Text section:
— BEGIN —
Reuben Jackson of Big Think shared five ways that you can market your side hustle (we added a sixth tip for good measure), and comment with your thoughts and ideas on the subject:

  1. Referrals: Don’t Be Afraid to Ask!
    If you’re going to make a splash, you have to be willing to ask for favors. Reach out to your network and ask them to help spread the word on your new venture. This can be as simple as asking your friends to share a Facebook post with information that refers them to your page or website. Word of mouth is still important and incredibly effective.
  2. Start Where You Are
    Immediately running an expensive ad right out of the gate may not be the most effective use of your (likely) limited funds. Use the resources you do have to your advantage – especially if you’re just testing things out to see how the side hustle goes in the real world. You can do this by creating a simple, informational landing page for a small fee. Or, if you’re not looking to put any money into it right away, create an enticing email signature that explains what you do in a concise and eye-catching way. Check out these tools to create a kickin’ email signature.
  3. Gather Positive Reviews
    If you’ve performed a service or sold a product, ask your customers to write a review on the experience. Never underestimate how many potential customers read reviews before choosing where to spend their money, so this is an incredibly important asset. Once a service is completed or a product is sold, send a thank you note to your customer and kindly ask them to write a review. Be sure to provide them with links to easily drop a line on Yelp or your company’s Facebook page.
  4. Be Strategic With Social
    It’s common to think that you have to have a presence on all channels right away. Start smaller. Think about your demographic and do some research on which platforms reach that demographic most effectively. From there, put your time and energy into building a presence on one or two channels. Post consistently and engage with followers. After you’ve developed a solid following, you can then expand to other platforms.
  5. Give Paid Marketing A Shot
    Once you’ve made a dollar or two, try experimenting with some Facebook or Twitter ads. They’re relatively cheap to run and can attract people you may not have otherwise had a chance to reach out to. Again, the key is to start small and don’t get discouraged if these don’t have people knocking your door down; it may take trial and error to create the perfect ad for your hustle.
  6. Go Local
    Local newspapers and magazines are always looking for news on what local residents are doing. Send an email to your town/city’s journal or local Patch affiliate. Let them know what you’re up to, offer yourself for an interview, and give enticing information. The key is doing this in a way that your hustle is seen as beneficial to the public, and is not just an ad.
— END —
Exercise tasks:
1. Answer these questions from the side hustle marketing tips:
(a) Where should the links sent to customers let them leave a review?
(b) On how many social channels should you first focus on building a presence?
(c) Which kinds of ads does the paid marketing tip suggest trying?
2. Reproduce the stretch of the side hustle marketing tips from "If you’re going" through "and incredibly effective.", word for word.

Data supplied:
— BEGIN —
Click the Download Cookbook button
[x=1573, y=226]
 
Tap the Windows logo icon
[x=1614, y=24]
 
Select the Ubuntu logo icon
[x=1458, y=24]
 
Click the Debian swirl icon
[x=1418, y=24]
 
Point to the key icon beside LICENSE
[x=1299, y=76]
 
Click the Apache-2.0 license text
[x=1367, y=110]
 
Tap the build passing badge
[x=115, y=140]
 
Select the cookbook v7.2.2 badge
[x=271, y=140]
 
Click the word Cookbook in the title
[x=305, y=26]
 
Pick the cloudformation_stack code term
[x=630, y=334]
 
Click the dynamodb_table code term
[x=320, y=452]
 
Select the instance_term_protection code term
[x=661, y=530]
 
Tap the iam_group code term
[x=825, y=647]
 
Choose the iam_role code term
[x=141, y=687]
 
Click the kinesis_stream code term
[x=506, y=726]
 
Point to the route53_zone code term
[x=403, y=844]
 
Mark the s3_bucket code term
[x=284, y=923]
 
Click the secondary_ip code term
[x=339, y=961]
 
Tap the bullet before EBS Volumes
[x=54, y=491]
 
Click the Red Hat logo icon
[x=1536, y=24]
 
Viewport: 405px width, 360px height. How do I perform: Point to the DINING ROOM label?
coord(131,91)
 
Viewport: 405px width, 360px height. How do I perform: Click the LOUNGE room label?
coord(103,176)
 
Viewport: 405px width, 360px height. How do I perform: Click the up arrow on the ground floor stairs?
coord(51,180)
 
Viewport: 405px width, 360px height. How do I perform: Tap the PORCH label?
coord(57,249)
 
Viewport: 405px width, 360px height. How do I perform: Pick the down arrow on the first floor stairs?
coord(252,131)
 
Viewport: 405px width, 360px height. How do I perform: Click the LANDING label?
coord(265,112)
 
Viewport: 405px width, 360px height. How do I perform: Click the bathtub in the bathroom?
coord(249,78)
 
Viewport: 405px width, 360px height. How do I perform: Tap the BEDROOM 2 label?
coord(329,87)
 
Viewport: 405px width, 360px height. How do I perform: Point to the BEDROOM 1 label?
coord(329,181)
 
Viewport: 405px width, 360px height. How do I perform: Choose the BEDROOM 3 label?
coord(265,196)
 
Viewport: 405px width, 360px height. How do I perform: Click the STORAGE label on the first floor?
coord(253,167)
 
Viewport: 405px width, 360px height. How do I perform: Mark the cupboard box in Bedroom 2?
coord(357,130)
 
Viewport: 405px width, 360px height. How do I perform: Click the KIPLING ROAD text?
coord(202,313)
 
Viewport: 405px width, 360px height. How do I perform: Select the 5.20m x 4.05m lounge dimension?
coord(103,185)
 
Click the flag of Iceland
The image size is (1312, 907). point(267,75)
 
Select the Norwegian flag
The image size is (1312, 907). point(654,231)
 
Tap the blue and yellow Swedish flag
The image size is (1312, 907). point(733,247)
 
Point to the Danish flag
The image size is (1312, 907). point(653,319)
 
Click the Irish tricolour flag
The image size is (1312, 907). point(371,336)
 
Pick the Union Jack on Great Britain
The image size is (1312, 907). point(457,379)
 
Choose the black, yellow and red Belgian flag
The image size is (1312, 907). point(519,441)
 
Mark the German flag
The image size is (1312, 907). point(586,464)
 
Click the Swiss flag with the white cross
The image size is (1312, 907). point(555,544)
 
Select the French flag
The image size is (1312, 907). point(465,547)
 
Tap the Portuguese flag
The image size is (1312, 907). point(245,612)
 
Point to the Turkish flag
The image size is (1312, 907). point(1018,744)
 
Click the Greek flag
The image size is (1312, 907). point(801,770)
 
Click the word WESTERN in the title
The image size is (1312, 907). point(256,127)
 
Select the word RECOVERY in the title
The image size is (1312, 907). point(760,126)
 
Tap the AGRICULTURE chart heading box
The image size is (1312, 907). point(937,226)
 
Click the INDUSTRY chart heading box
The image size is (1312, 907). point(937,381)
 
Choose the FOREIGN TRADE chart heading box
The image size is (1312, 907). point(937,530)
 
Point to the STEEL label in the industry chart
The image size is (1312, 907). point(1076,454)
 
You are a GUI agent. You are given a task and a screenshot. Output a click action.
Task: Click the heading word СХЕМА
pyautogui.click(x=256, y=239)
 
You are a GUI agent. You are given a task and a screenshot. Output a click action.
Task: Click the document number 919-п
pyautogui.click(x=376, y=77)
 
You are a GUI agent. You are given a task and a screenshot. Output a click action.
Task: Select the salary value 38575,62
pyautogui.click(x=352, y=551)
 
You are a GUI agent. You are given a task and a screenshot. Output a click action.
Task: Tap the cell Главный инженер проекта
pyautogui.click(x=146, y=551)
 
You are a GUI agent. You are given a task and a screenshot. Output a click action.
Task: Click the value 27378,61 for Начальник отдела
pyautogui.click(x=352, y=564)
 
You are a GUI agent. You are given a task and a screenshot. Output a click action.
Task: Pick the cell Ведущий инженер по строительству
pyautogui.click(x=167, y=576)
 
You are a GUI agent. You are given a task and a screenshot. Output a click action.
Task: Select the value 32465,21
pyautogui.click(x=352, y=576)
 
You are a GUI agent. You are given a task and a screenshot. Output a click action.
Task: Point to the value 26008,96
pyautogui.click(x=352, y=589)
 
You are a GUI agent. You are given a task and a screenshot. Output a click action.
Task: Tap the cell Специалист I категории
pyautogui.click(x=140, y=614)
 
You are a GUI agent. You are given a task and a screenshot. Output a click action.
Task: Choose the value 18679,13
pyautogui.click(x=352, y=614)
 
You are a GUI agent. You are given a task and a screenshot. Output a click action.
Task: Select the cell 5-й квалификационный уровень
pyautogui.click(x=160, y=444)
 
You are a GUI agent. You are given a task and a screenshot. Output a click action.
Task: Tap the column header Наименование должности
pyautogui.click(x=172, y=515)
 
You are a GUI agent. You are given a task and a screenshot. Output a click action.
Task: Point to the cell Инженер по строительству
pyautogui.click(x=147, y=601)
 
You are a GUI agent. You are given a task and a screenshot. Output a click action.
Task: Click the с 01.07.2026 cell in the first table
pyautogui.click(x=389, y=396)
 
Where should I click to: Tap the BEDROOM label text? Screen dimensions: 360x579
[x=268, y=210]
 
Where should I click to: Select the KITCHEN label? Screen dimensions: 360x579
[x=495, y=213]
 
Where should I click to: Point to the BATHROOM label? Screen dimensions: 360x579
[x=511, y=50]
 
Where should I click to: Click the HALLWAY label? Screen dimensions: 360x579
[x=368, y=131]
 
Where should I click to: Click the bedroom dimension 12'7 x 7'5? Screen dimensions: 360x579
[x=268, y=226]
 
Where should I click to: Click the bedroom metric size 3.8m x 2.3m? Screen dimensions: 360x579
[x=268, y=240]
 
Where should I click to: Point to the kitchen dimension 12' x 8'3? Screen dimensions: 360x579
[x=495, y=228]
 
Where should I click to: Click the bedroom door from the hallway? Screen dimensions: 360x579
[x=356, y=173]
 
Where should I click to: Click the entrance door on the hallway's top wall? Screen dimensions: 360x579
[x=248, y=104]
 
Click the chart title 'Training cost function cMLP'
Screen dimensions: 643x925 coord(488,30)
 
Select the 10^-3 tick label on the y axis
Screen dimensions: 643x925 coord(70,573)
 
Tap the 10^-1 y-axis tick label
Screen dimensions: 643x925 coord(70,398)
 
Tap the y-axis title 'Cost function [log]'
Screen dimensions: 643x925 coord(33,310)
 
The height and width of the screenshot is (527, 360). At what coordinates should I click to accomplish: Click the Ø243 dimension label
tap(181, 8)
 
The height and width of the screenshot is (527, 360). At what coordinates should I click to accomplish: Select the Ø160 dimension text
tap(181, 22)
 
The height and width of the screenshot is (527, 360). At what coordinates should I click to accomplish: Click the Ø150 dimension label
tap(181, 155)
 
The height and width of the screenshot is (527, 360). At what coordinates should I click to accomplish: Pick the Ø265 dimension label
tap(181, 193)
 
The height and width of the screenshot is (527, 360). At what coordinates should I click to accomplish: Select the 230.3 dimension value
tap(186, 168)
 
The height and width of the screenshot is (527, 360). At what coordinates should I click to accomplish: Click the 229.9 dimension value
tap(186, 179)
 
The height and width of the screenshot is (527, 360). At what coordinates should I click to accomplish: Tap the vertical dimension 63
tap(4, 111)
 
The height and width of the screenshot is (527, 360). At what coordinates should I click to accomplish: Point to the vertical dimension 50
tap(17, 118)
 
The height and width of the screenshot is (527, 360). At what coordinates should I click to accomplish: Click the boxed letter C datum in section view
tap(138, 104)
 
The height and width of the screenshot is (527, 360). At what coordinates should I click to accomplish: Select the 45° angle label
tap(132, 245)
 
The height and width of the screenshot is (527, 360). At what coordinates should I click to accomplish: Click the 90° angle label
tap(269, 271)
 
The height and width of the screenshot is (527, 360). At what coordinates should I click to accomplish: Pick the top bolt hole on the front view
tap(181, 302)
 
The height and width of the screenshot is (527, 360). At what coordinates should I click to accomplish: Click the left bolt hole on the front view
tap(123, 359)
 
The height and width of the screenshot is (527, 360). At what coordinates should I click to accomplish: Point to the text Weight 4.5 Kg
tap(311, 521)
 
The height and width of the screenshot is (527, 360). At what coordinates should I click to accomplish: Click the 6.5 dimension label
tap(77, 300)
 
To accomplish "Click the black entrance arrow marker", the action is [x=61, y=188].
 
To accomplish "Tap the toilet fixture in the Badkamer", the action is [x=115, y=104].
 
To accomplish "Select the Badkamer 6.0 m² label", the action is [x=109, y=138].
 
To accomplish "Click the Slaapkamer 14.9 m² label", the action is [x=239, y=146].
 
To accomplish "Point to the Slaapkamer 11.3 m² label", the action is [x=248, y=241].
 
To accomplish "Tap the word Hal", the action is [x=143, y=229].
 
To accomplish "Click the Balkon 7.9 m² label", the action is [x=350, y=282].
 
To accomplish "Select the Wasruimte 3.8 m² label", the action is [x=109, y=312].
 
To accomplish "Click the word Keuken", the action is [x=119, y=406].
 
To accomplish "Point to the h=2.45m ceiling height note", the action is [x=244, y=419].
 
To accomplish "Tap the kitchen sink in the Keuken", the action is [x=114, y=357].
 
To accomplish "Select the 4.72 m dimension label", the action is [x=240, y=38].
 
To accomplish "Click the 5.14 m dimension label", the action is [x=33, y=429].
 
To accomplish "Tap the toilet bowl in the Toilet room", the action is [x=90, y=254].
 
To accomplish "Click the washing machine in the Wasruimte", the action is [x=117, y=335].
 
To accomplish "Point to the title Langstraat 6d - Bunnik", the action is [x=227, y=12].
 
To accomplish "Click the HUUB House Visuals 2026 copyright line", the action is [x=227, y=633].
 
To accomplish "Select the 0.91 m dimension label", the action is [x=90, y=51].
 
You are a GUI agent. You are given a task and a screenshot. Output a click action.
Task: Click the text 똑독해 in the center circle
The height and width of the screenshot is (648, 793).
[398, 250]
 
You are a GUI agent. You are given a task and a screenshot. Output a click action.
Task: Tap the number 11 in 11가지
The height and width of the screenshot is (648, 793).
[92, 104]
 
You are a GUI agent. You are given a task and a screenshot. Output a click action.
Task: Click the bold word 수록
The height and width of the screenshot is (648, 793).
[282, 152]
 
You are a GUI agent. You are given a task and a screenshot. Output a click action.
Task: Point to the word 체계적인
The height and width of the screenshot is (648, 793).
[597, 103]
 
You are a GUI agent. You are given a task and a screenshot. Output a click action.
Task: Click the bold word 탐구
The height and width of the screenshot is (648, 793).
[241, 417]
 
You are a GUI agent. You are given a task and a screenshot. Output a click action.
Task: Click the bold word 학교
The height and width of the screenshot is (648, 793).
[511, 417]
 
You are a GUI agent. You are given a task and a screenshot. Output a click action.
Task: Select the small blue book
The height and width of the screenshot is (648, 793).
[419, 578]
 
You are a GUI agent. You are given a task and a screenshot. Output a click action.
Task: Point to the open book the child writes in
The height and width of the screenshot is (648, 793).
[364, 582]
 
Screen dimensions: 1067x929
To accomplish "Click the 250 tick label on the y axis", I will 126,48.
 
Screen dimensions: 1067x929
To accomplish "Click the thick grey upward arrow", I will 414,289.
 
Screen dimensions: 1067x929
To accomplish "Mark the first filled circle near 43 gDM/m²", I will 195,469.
— END —
List of solutions:
1.
(a) On Yelp or on your company's Facebook page.
(b) One or two.
(c) Facebook or Twitter ads.

2.
If you’re going to make a splash, you have to be willing to ask for favors. Reach out to your network and ask them to help spread the word on your new venture. This can be as simple as asking your friends to share a Facebook post with information that refers them to your page or website. Word of mouth is still important and incredibly effective.